I thought this was an interesting discussion.
Years later, I still keep tabs on people like Hannah Gais, Michael Edison Hayden and Jared Holt out of habit. I couldn’t resist chiming in on X with my thoughts after listening to the show.
No, the “alt-right” did not win in the sense that it was a rebrand of White Nationalism in the mid-2000s. I think it inherited and was brought down after Charlottesville by all of its major hang ups. Specifically, it was too radical, secular, anti-Christian and Nazi to ever resonate with the American Right. The movement lost cohesion and collapsed after it showed this face when it was in the national spotlight.
Yes, in the sense that the Charlottesville disaster proved to be a blessing in disguise in the long run. The leadership of the alt-right was decapitated by the wave of lawfare, deplatforming and doxxing after the Unite the Right rally. At this critical moment, the void of leadership was filled by Tucker Carlson and other conservative influencers who inherited the audience in 2018. Tucker & Co. have spent the last seven years nurturing and developing the audience and mainstreaming its views on the Right.
I compared the alt-right on X to a beachfront roach motel that is bought by a corporate developer at a bankruptcy auction who have replaced the previous owners, torn down the old property, renamed and redeveloped it into a high rise condominium. This is essentially what has happened. You can find baked into the shiny new structure nearly every idea that was associated with the old alt-right with the most recent milestone being the end of the taboo on criticizing Israel and the Jewish Question.
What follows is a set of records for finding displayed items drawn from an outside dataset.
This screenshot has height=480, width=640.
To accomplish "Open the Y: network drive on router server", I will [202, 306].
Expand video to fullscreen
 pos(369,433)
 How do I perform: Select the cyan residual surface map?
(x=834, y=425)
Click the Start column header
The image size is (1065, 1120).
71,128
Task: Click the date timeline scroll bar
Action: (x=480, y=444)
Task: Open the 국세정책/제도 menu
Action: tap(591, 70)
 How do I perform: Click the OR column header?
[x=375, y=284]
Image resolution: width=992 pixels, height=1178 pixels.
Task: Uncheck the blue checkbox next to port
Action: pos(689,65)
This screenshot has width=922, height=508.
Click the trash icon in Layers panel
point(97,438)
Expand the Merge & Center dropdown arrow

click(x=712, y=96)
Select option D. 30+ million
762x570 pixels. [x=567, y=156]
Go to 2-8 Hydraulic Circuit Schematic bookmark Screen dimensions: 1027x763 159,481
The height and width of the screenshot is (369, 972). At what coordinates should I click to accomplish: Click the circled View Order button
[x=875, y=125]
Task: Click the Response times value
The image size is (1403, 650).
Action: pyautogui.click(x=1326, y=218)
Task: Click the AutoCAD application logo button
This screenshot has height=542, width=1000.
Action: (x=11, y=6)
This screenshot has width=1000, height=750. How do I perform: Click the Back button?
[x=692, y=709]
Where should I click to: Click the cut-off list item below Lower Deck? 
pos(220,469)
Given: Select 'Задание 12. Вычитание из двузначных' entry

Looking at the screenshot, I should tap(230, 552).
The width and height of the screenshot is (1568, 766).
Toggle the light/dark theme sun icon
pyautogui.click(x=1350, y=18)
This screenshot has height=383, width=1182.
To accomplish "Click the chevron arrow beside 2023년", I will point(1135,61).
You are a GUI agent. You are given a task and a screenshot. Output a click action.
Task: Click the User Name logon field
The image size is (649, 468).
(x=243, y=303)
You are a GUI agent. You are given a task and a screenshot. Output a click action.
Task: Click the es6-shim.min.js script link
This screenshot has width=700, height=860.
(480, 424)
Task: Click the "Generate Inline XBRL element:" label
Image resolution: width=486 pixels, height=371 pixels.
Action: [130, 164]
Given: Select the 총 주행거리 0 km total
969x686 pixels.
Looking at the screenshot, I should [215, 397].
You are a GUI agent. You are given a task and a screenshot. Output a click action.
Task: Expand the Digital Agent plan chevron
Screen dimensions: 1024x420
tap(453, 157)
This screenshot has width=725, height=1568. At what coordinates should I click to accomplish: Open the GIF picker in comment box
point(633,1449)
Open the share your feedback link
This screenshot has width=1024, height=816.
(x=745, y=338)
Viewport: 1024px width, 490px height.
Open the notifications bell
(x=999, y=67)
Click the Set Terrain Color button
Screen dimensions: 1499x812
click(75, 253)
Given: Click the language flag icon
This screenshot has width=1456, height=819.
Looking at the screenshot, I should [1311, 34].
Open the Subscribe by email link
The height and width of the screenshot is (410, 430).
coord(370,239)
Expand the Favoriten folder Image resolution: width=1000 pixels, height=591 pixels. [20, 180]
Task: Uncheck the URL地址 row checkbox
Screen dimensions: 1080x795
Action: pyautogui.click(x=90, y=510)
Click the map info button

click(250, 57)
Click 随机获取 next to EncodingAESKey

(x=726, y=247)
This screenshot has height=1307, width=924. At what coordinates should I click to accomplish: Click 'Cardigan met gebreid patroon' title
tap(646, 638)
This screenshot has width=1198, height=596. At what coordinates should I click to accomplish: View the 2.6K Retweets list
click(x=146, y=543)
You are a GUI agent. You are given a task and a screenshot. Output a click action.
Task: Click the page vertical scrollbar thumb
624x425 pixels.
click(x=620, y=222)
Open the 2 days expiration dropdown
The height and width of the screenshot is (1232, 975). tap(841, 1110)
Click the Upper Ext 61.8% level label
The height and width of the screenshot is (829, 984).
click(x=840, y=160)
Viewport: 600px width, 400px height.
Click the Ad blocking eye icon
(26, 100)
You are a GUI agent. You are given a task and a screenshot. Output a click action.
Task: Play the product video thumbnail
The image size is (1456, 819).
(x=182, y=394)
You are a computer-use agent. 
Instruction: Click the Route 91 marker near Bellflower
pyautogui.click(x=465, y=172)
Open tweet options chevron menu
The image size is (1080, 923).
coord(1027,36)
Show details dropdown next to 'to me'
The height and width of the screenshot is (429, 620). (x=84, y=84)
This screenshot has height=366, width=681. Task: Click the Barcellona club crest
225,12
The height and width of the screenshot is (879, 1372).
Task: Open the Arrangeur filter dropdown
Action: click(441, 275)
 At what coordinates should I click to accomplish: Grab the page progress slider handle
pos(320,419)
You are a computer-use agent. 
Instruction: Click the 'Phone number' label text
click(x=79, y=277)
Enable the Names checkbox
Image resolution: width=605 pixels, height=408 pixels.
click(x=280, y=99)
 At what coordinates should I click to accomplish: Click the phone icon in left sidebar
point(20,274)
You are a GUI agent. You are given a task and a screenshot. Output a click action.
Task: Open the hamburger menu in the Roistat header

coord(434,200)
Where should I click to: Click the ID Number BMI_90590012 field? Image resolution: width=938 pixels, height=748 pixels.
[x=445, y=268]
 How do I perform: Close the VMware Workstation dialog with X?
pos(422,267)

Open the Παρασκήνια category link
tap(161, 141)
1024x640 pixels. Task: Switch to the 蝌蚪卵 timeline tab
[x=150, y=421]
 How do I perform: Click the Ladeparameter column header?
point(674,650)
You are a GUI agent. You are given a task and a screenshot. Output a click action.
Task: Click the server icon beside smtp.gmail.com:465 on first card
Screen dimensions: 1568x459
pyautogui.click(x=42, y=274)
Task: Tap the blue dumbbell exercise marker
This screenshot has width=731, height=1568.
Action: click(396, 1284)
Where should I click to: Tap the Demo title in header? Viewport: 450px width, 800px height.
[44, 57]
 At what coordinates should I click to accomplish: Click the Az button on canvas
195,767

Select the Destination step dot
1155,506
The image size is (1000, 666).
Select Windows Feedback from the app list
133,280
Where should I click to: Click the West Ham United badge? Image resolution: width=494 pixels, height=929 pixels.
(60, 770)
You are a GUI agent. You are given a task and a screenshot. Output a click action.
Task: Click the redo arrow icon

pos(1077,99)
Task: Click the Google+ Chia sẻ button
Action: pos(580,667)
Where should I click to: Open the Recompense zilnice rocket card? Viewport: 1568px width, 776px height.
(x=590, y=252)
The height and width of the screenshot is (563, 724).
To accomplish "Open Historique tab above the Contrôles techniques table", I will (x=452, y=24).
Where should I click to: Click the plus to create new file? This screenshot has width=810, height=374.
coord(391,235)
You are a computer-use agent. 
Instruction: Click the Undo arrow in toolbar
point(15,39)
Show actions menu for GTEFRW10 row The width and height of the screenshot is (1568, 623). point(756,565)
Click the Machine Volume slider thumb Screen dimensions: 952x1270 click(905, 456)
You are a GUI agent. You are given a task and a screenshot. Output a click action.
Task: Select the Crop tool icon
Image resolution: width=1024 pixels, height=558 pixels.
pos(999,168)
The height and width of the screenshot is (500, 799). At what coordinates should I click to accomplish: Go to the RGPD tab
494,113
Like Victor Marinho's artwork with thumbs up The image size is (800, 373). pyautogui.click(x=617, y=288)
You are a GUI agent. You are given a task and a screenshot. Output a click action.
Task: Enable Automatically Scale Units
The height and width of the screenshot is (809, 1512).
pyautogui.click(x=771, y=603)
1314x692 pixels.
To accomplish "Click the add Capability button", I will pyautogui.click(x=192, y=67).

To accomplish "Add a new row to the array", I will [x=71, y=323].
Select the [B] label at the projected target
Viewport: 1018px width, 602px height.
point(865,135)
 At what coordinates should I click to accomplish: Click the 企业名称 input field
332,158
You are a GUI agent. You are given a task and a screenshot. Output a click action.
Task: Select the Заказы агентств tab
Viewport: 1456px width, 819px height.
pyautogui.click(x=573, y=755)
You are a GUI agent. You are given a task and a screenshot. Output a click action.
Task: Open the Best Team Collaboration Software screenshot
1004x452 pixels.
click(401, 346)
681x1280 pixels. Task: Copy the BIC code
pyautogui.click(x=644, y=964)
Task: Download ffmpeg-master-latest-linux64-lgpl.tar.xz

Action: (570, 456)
In this new political structure on the GOP Plantation, which is adjacent to The Reagan which is still their premiere beachfront property and where older conservatives and the vast majority of members of Congress still live, there is now space to “name the Jew” and criticize Israel, to slam Churchill and the postwar consensus, to be “postliberal,” to talk candidly about racial differences and black crime, to support mass deportations of illegal aliens, draconian immigration laws, to discuss male grievances about feminism, to support protectionist trade policies, oppose anti-White discrimination, attack the Civil Rights Movement, and so forth. You can talk about UFOs or any number of conspiracy theories about vaccines. None of this is beyond the pale anymore. Populism has been given space to bloom. At the end of the day though, the GOP owns the property, Tucker Carlson is like the manager, Charlie Kirk lives in the penthouse at the top and we are the tenants and this structure exists to support Trump.
Why was this alt-right replacement structure built? To corral, pacify and domesticate the unruly younger conservative audience which was “red pilled” on sites like Stormfront and 4chan and to bring them into the mainstream political process and coalition politics. To secure the future of the mainstream Right.